PAI must be in the same region as AnalyticDB for MySQL.
Create a DSW instance.
You can use one of the following methods to create a DSW instance:
- You can create a DSW instance in the console. For more information, see Create a DSW instance.
  You must set Image config to Image Address and enter the Livy image URL for AnalyticDB for MySQL Spark: registry.cn-hangzhou.aliyuncs.com/adb-public-image/adb-spark-public-image:livy.0.5.pre. You can configure other parameters as needed.
- In Tutorials, click Open In DSW, and then select a DSW instance that meets the requirements or create a new one.
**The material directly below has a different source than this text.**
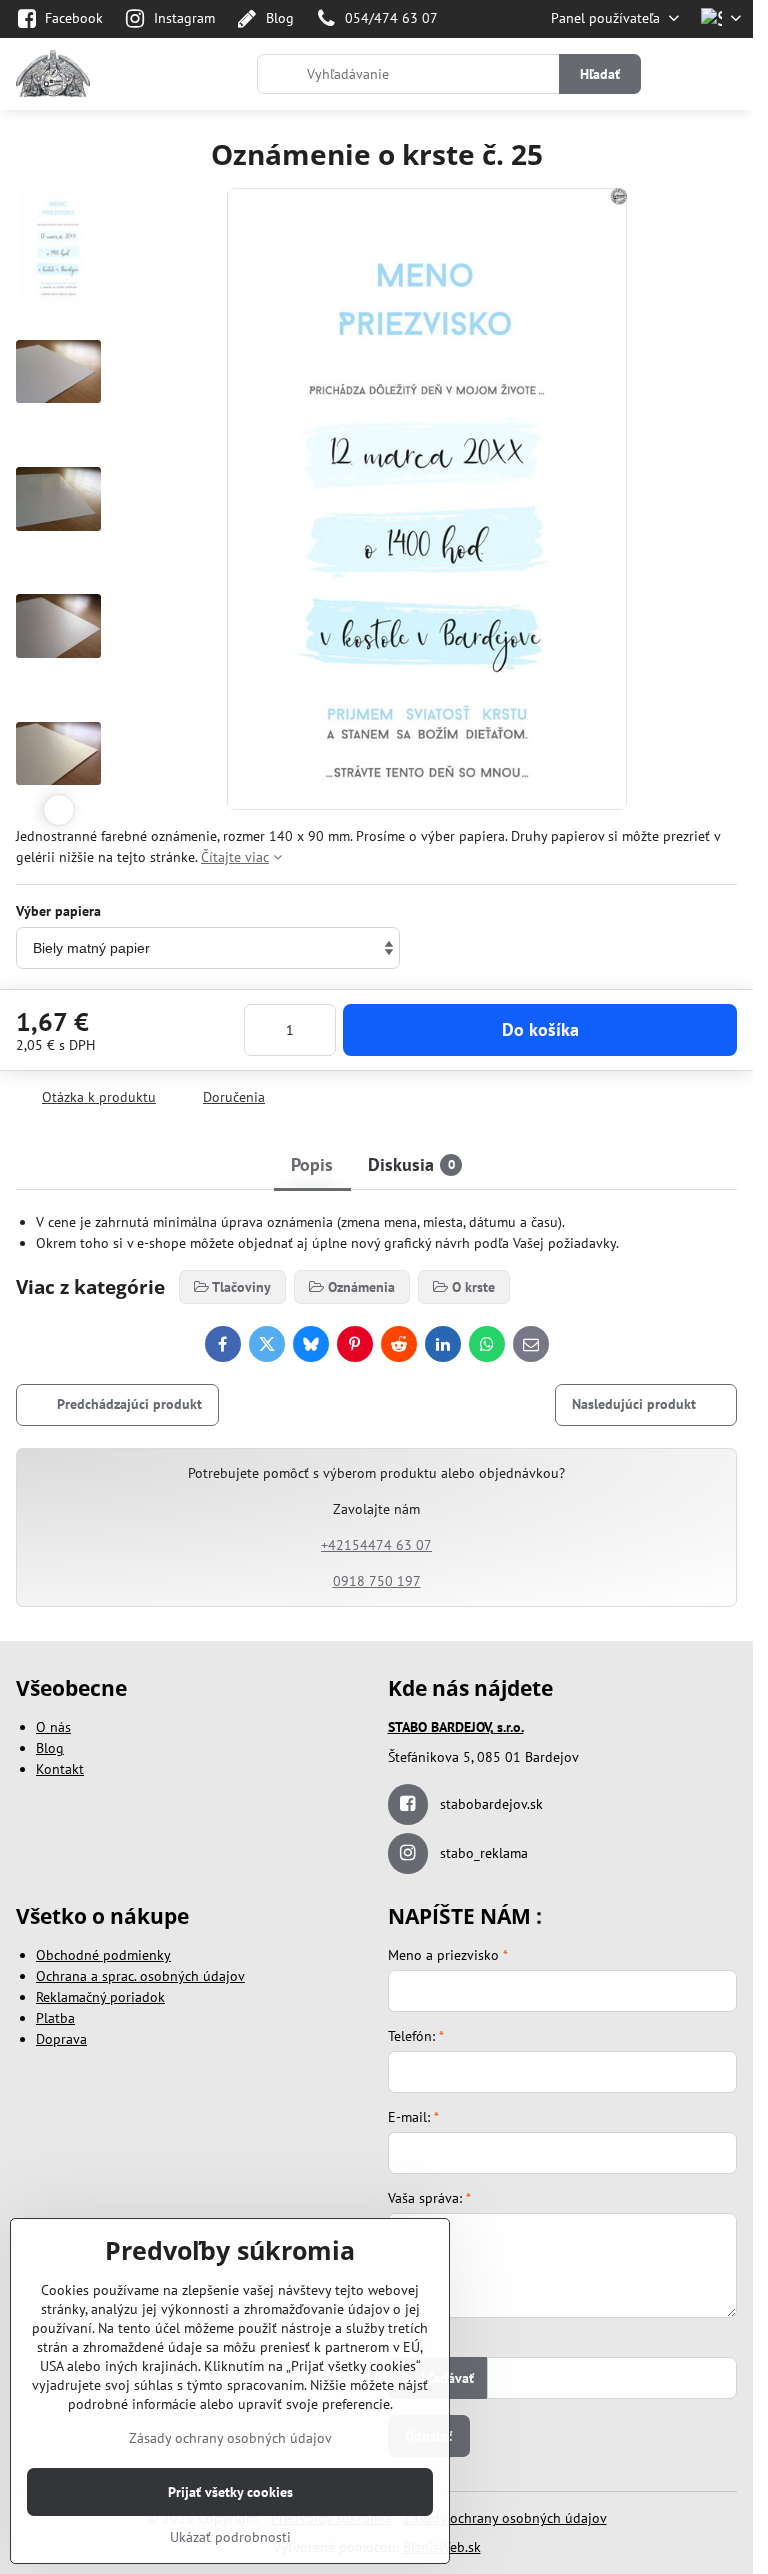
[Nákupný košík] (681, 74)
For more information, see Create a DSW instance.
  On the DSW instance creation page, the image URL and DSW instance type are pre-filled. You only need to enter an Instance Name and click Yes to create the DSW instance.
Access the DSW instance. For more information, see Access from the console.
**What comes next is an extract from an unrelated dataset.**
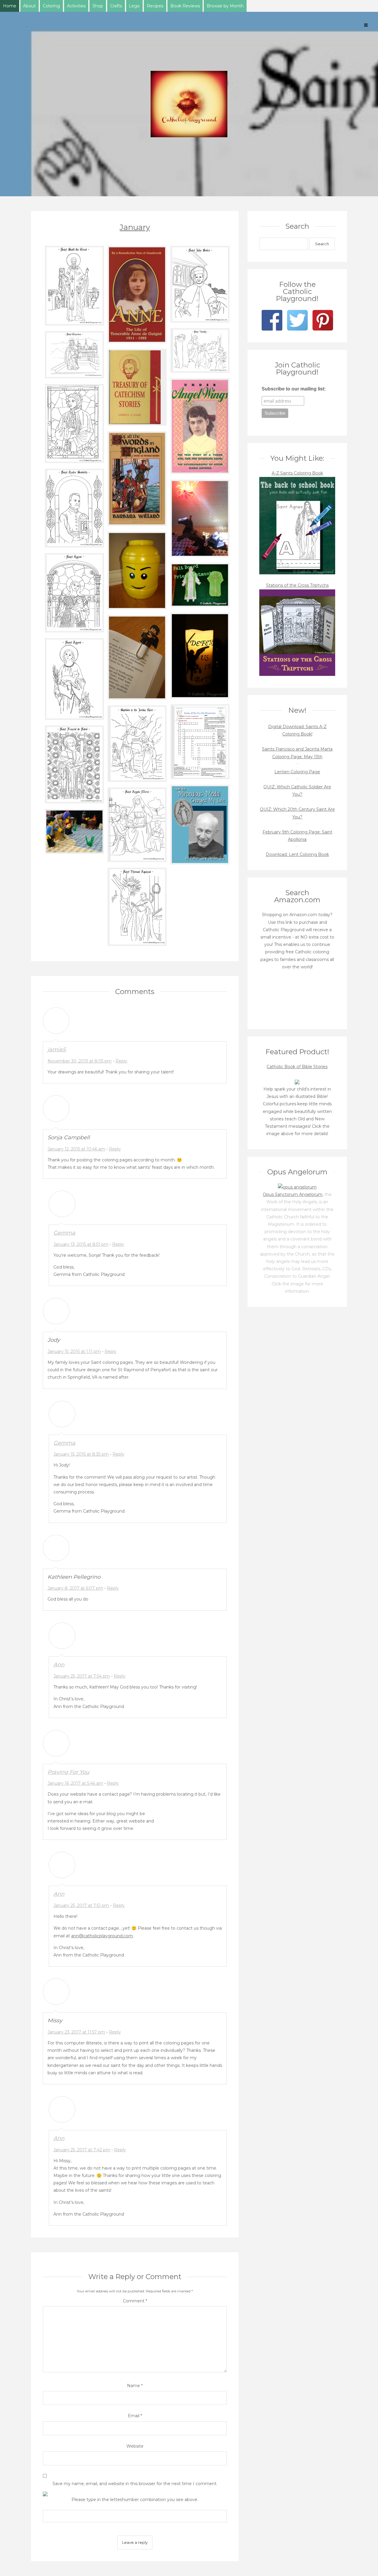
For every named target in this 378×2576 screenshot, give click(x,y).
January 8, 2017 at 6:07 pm (75, 1588)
In the top menu bar, click Terminal and run the following statement to start the Apache Livy proxy.

cd /root/proxy
python app.py --db <ClusterID> --rg <Resource Group Name> --e <URL> -i <AK> -k <SK> -t <STS> &

Parameters:

Parameter	Required	Description
ClusterID	Yes	The ID of the AnalyticDB for MySQL cluster.
Resource Group Name	Yes	The name of the Job resource group in the AnalyticDB for MySQL cluster.
URL	Yes	The service endpoint of the AnalyticDB for MySQL cluster. For information about how to view the service endpoint of an AnalyticDB for MySQL cluster, see Service endpoints.
AK, SK	Conditionally required	The AccessKey ID and AccessKey secret of an Alibaba Cloud account or a RAM user that has the permissions to access AnalyticDB for MySQL. For information about how to obtain an AccessKey ID and an AccessKey secret, see Accounts and permissions. Note You need to specify AK and SK only when you use an Alibaba Cloud account or a RAM user.
STS	Required under specific conditions	The temporary identity credential of a RAM role, which is the Security Token Service (STS) token. An authorized RAM user can use an AccessKey pair to call the AssumeRole operation. This way, the RAM user obtains an STS token of a RAM role and can use the STS token to access Alibaba Cloud resources. Note You need to specify STS only when you use a RAM role.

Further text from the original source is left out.